If there’s another one you want to try, you can ask.
What you must do
These are requirements, and evaluation criteria:
- You must provide a rationale for your design. Explain what your tool does to make sure the visualizations are still effective at small scale. This includes defining what effective is. You should explain your algorithmic choices as well.
- Provide a tool that can work for a variety of data. Document its limits.
- Provide examples that show how well it works. This includes generating good demonstration cases. Compare the results to the baseline, and explain why you think your results are better (or not).
Note: we are open that you might experiment with something that will turn out not to be effective.

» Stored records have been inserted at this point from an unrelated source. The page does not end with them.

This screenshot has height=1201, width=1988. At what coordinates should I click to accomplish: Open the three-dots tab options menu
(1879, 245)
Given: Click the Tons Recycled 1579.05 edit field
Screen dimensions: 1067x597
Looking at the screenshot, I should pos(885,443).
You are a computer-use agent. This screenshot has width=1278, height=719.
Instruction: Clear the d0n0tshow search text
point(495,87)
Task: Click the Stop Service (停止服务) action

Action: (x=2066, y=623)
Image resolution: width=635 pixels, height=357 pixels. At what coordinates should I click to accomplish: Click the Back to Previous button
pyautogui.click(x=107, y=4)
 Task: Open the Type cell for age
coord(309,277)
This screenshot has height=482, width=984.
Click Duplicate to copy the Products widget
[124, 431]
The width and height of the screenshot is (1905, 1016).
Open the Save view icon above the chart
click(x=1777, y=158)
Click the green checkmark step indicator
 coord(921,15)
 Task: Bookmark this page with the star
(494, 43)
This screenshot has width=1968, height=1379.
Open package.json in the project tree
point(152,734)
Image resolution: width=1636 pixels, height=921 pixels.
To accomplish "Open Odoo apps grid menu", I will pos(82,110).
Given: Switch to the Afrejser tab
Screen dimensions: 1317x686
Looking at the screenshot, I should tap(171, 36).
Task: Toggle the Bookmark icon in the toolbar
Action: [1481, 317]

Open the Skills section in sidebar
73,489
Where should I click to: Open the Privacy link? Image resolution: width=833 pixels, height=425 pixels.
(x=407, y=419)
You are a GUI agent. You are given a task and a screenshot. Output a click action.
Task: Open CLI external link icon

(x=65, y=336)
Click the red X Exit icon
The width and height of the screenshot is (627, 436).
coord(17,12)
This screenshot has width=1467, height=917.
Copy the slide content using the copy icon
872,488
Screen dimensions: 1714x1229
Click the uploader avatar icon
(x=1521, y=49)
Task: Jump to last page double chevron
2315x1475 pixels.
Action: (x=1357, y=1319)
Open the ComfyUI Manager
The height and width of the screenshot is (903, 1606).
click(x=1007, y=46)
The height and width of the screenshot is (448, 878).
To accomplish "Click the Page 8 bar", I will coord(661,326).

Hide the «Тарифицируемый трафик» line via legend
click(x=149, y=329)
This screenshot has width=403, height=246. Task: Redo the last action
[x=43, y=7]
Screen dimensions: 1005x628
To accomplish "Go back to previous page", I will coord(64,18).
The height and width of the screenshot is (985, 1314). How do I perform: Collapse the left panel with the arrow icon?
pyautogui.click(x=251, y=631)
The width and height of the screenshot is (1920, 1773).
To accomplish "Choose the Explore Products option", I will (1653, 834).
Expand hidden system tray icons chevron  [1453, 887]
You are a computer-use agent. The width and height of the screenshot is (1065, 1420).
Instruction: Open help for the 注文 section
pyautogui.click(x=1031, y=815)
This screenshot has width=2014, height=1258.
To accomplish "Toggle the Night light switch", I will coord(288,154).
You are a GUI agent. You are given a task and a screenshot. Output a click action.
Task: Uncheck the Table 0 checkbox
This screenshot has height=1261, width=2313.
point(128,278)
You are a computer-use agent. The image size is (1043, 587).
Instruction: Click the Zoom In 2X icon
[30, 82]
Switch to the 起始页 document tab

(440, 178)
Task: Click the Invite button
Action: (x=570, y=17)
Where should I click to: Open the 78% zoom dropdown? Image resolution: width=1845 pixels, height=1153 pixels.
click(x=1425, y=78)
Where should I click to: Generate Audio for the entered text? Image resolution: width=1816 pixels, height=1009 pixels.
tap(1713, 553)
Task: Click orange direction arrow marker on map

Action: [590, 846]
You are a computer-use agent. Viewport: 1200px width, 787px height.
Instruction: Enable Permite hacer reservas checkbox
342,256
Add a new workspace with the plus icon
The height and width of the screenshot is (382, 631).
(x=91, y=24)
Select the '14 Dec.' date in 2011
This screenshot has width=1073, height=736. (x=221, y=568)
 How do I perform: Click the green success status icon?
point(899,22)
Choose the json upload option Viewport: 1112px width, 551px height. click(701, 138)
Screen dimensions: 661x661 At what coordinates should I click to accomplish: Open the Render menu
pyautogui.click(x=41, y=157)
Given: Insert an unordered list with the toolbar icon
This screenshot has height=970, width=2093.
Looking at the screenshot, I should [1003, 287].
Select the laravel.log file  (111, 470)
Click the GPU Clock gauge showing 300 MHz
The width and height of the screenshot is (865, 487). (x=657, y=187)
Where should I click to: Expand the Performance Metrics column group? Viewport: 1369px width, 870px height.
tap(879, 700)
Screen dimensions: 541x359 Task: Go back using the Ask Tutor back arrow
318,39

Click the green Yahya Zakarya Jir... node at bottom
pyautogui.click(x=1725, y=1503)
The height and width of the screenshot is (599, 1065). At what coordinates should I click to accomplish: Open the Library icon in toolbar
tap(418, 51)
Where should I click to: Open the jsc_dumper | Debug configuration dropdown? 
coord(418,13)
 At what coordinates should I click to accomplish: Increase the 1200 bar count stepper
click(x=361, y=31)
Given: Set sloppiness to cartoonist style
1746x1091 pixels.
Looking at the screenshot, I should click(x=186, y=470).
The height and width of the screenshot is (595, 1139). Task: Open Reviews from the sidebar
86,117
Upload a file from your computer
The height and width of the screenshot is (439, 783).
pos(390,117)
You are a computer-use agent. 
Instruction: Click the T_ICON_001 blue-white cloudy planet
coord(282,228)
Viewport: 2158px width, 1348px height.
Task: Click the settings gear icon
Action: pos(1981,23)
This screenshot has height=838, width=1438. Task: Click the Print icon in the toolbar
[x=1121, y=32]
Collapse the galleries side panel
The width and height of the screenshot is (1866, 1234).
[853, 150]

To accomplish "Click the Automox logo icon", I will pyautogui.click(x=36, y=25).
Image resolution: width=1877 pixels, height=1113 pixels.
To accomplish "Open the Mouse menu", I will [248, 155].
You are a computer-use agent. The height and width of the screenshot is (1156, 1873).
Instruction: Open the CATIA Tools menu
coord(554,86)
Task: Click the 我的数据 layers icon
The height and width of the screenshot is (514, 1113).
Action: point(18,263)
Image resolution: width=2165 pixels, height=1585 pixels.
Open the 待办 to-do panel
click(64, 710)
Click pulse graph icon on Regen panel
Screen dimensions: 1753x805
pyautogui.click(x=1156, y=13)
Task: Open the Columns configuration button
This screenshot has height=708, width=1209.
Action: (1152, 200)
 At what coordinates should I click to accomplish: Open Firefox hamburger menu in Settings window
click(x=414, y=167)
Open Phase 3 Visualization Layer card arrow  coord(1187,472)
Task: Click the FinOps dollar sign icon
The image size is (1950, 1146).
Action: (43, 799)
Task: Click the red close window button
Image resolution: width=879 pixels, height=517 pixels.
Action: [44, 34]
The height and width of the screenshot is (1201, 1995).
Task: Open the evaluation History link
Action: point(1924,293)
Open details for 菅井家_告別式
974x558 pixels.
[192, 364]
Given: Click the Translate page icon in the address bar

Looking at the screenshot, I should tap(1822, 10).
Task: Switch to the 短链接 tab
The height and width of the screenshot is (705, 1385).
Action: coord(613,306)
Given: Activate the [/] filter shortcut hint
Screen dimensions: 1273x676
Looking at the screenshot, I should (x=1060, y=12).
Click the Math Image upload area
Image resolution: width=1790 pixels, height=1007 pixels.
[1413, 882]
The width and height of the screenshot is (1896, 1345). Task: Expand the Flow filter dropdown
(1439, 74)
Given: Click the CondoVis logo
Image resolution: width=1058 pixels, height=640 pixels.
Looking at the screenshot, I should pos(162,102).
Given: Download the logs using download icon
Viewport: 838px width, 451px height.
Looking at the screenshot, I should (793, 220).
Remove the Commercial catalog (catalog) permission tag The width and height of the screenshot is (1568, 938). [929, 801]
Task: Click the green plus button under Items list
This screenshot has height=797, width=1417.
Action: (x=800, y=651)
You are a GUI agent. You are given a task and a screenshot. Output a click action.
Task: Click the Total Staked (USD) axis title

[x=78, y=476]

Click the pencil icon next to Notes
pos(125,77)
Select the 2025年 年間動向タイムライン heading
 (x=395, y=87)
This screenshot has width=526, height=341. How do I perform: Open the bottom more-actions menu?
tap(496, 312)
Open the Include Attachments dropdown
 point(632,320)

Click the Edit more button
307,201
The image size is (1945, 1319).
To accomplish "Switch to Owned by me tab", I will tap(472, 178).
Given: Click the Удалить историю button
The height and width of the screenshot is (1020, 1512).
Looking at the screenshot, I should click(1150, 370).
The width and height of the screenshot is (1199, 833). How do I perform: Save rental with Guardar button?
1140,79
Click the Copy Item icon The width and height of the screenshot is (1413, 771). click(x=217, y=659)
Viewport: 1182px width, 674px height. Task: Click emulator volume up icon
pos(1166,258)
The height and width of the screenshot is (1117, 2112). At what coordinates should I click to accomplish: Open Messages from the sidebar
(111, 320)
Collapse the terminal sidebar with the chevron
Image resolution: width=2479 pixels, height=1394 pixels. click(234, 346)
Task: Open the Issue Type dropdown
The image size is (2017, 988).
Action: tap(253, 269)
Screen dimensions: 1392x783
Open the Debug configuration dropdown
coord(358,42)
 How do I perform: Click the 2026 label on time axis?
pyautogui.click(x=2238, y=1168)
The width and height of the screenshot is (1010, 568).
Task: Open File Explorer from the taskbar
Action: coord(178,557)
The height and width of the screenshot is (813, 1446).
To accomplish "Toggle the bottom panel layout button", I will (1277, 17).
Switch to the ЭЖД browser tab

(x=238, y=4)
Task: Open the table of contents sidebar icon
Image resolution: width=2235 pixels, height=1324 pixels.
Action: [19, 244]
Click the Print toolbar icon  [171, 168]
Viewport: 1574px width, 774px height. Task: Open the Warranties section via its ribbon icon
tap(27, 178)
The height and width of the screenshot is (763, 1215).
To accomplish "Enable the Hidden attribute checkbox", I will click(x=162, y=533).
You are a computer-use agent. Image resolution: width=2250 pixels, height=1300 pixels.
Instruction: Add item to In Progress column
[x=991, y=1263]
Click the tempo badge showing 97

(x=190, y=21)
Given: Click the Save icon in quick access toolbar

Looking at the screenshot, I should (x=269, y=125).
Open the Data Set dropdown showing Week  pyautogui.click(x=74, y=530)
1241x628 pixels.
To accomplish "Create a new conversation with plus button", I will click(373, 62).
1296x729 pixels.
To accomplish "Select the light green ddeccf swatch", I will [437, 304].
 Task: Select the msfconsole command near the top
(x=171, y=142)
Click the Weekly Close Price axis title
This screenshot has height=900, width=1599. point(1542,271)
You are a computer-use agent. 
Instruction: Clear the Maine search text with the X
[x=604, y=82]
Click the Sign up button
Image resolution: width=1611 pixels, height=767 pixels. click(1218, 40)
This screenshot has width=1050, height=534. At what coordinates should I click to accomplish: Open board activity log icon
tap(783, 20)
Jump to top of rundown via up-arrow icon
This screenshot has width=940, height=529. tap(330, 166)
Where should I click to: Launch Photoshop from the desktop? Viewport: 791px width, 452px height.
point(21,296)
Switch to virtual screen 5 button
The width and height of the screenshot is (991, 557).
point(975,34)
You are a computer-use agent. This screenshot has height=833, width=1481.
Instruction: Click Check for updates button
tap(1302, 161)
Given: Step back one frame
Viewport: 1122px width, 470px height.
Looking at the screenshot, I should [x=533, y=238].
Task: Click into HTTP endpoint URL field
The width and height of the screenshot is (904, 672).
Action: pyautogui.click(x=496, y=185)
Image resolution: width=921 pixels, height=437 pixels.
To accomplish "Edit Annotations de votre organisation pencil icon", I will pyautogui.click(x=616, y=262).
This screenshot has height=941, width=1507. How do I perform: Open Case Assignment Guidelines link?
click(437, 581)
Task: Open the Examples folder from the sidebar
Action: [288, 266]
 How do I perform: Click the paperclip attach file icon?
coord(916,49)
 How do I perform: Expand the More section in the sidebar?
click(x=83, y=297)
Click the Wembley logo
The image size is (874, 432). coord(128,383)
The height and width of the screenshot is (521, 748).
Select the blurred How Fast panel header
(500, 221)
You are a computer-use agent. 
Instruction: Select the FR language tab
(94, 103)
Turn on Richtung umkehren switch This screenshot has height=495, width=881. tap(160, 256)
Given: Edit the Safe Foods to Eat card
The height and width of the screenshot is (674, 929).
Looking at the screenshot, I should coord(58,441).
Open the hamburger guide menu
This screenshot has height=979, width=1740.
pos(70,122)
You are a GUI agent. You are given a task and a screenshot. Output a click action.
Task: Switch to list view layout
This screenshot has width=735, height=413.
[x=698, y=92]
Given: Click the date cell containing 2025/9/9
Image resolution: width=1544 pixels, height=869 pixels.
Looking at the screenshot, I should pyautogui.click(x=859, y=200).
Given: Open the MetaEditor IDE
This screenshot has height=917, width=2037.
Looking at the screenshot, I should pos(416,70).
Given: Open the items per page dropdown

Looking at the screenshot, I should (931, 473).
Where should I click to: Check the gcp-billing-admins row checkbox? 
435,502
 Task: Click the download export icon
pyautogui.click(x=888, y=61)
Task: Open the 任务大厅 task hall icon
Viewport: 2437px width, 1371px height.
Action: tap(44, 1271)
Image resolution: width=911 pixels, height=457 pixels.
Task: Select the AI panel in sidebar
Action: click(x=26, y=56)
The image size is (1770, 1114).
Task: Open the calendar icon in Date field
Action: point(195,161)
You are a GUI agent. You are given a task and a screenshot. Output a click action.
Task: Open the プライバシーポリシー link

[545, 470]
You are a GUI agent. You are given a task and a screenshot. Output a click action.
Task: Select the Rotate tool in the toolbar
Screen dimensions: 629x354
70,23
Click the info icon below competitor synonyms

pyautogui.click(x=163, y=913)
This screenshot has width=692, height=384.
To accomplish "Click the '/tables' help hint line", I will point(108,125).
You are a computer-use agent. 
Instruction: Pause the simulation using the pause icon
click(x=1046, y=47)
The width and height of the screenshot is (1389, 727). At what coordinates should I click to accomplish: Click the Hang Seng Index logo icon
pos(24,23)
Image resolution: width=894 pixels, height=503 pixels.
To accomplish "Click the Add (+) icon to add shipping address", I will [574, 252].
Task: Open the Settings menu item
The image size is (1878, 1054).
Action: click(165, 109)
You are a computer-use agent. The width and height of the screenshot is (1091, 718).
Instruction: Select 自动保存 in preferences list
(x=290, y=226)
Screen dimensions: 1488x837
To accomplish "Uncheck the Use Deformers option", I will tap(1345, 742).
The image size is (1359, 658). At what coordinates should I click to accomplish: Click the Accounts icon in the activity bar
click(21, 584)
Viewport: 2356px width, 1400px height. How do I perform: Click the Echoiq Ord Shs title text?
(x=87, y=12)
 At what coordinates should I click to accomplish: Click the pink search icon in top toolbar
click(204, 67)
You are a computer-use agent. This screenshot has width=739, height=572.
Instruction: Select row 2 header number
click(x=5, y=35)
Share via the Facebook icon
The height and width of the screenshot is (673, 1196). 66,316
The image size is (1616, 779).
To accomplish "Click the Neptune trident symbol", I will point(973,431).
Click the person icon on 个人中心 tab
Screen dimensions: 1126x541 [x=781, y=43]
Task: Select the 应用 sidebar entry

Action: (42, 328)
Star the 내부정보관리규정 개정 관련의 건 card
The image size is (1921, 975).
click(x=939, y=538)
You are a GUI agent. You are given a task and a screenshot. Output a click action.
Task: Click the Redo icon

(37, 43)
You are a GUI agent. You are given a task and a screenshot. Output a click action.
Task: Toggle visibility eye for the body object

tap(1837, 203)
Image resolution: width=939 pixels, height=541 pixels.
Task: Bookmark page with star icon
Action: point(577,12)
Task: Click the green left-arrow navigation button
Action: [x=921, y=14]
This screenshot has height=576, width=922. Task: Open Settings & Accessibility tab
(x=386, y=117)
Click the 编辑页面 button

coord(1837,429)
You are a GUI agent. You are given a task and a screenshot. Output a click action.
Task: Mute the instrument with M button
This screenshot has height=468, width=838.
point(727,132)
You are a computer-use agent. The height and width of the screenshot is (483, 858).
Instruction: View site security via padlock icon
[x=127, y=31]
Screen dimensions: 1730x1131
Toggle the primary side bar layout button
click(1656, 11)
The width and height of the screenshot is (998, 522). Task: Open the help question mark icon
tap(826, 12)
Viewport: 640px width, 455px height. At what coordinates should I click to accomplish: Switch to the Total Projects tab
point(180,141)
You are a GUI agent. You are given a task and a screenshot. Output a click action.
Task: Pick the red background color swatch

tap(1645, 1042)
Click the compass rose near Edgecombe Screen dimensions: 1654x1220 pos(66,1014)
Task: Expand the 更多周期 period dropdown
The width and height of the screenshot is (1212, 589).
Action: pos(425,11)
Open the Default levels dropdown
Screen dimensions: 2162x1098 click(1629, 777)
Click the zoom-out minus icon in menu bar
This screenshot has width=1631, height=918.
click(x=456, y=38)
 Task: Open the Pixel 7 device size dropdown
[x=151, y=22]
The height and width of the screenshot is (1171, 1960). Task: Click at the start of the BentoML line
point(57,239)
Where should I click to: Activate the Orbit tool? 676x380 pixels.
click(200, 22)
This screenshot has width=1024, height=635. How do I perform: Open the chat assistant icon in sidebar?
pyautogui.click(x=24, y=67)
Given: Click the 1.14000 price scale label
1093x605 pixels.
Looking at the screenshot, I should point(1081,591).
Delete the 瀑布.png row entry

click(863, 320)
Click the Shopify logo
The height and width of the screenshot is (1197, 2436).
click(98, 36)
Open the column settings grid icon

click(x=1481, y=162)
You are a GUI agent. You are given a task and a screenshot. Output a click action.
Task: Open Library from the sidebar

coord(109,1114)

If you have a design that is plausible, an implementation that seems to correctly realize it (as demonstrated by the examples), but when you assess the results you find they are not as useful as you had hoped (relative to the baseline), that’s OK - providing you give a good explanation. A “negative result” should explain why what you tried was plausible, and why it turns out to be wrong in hindsight.
The Ground Rules
The rules are common for all DC2 options. Some specifics:
- For your proposal (and probably phase 1), you should describe the visualization design (what do you expect the algorithm to do). What does it mean to make an effective small version. What does wrong if you just do things naively?
- You are required to provide example data used to demonstrate and test your tool.
- Comparisons to the baseline are not optional. You can pick a standard tool for making the baseline.